• [ESERCIZIO ASSEGNATO 1] Riporti fedelmente il passo dell'articolo su Avery Singer che comincia con "Avery Singer usa" e prosegue fino a "essenza di trementina.".
• [ESERCIZIO ASSEGNATO 2] Secondo l'articolo su Avery Singer, quale software di modellazione 3D adopera l'artista?
• [ESERCIZIO ASSEGNATO 3] Scriva il seguito dell'articolo su Avery Singer, riprendendo subito dopo l'ultima frase riportata.

• [ESTRATTO]
↓

Pubblicato il: 25 Dicembre 2024

Di: Hervé Lancelin

Categoria: Critica d’arte

Tempo di lettura: 4 minuti

Avery Singer usa il software di modellazione 3D SketchUp come altri usano il pennello, trasformando lo strumento dell’architetto in un’arma di decostruzione massiccia. Crea figure robotiche, spazi geometrici che sembrano usciti da un film di fantascienza degli anni ’80.

Ascoltatemi bene, banda di snob! Avery Singer (nata nel 1987) è l’incarnazione stessa di questa nuova generazione di artiste che, armata delle tecnologie digitali, viene a scuotere i fondamenti tradizionali della pittura con una spavalderia calcolata. Nata e cresciuta a New York da genitori artisti-proiezionisti, è cresciuta nell’atmosfera bohémien di TriBeCa, immersa nei vapori della vernice e nel ronzio dei proiettori del MoMA dove lavorava suo padre. Un’infanzia che sa di celluloide e di essenza di trementina.

La prima caratteristica che colpisce nella sua opera è la sua relazione quasi ossessiva con la tecnologia digitale. Singer utilizza il software di modellazione 3D SketchUp come altri usano il loro pennello, trasformando così lo strumento dell’architetto in un’arma di decostruzione massiccia. Crea figure robotiche, spazi geometrici che sembrano usciti da un film di fantascienza degli anni ’80, ma con la precisione chirurgica di un programma informatico. È come se Max Ernst avesse avuto accesso a un MacBook Pro.

↑

• [RIGHE DI DATI]

↓

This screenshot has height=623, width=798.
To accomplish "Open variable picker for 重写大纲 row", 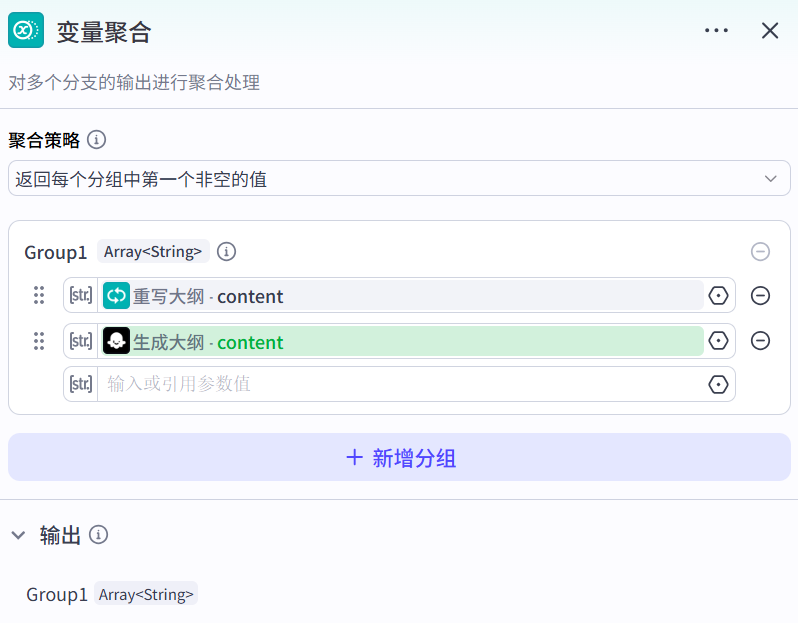I will [x=718, y=296].
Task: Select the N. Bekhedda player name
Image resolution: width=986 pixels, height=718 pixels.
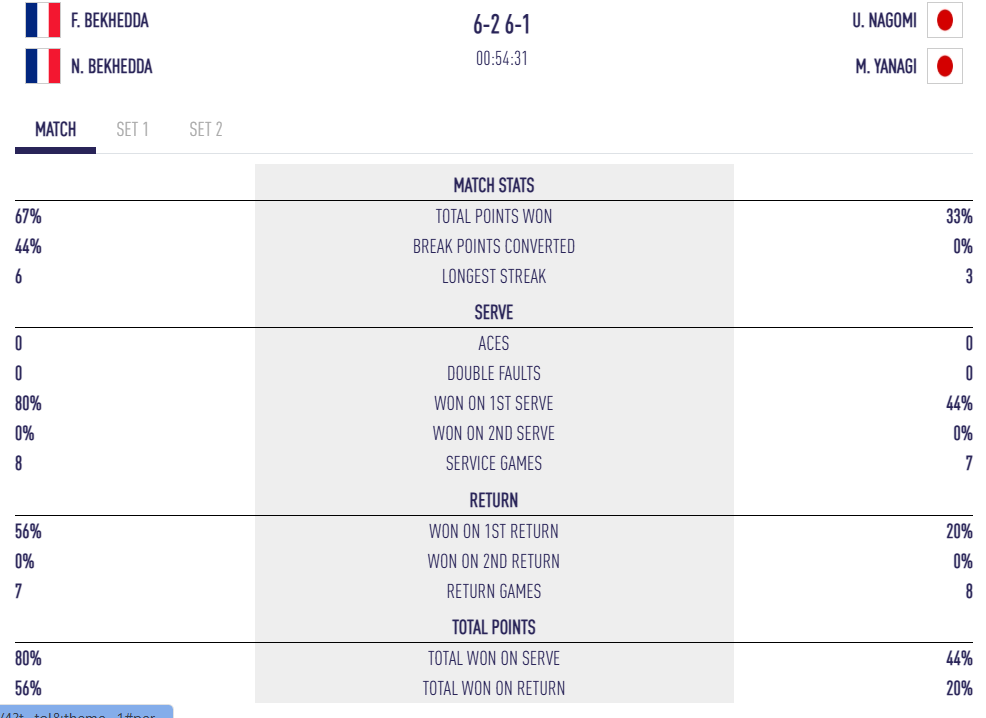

↑

• [RISULTATO DELL'ESERCIZIO 1]
Avery Singer usa il software di modellazione 3D SketchUp come altri usano il pennello, trasformando lo strumento dell’architetto in un’arma di decostruzione massiccia. Crea figure robotiche, spazi geometrici che sembrano usciti da un film di fantascienza degli anni ’80.

Ascoltatemi bene, banda di snob! Avery Singer (nata nel 1987) è l’incarnazione stessa di questa nuova generazione di artiste che, armata delle tecnologie digitali, viene a scuotere i fondamenti tradizionali della pittura con una spavalderia calcolata. Nata e cresciuta a New York da genitori artisti-proiezionisti, è cresciuta nell’atmosfera bohémien di TriBeCa, immersa nei vapori della vernice e nel ronzio dei proiettori del MoMA dove lavorava suo padre. Un’infanzia che sa di celluloide e di essenza di trementina.

• [RISULTATO DELL'ESERCIZIO 2] SketchUp.

• [RISULTATO DELL'ESERCIZIO 3]
Ma non fatevi ingannare, non si tratta di una semplice prodezza tecnica. Singer gioca con i codici dell’arte contemporanea come un gatto con un topo morto. Le sue prime opere, in particolare nella mostra “The Artists” alla galleria Kraupa-Tuskany Zeidler nel 2013, sono una satira mordace del mondo dell’arte. Vi mette in scena artisti-robot in situazioni stereotipate: la visita dello studio, l’incontro con il collezionista, la performance artistica. È Bertolt Brecht che incontra Black Mirror, una distanza critica che fa scricchiolare i custodi del tempio dell’arte contemporanea.

La seconda caratteristica del suo lavoro è la sua relazione complessa con la storia dell’arte. Singer dialoga con le avanguardie storiche, Costruttivismo, Futurismo, Cubismo, ma non come una studentessa rispettosa. Le cannibalizza, le digerisce e le rigetta in un linguaggio visivo completamente nuovo. Prendete ad esempio la sua riappropriazione della “Testa di donna” di Naum Gabo: la trasforma in un motivo ricorrente, una maschera intercambiabile per i suoi personaggi robotici. È un approccio che avrebbe fatto urlare Clement Greenberg e sorridere Walter Benjamin.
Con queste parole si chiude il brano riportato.